Muni is essential to the day to day functioning of San Francisco, running through the heart of the city and other outlying stops, and a crippling strike taking down the system down would be a disaster. CBS SF Bay Area notes that “Inside sources say the system has been hacked for days.” SFGate reports that fare gates and ticket machines are now working normally after the hacking message appeared in agent computer screens and ticket machines were knocked out.

Train service itself was not affected during the incident. CBS quoted one rider as saying “I think it is terrifying. I really do think if they can start doing this here, we’re not safe anywhere.” Another straphanger wondered if the free fares were just a Black Friday promotional deal. There are other repercussions as well: transit agency workers aren’t sure if they will be paid this week, and Muni internal email was also impacted.

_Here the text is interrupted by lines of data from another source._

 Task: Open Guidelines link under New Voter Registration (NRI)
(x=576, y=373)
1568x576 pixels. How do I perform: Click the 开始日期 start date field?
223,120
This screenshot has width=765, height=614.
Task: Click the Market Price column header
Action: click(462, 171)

Motherboard states that “It’s also unclear whether charity was hacker’s true goal in breaching the San Francisco Municipal Transit Authority systems, or if the system was shut down in response to a more malicious attack.” It was also noted that this isn’t the first transit system hack. In 2008, a judge prevented a pair of MIT students from giving a presentation at the Def Con hackers conference that showed how to add value to the RFID-based cards used on the Boston T subway.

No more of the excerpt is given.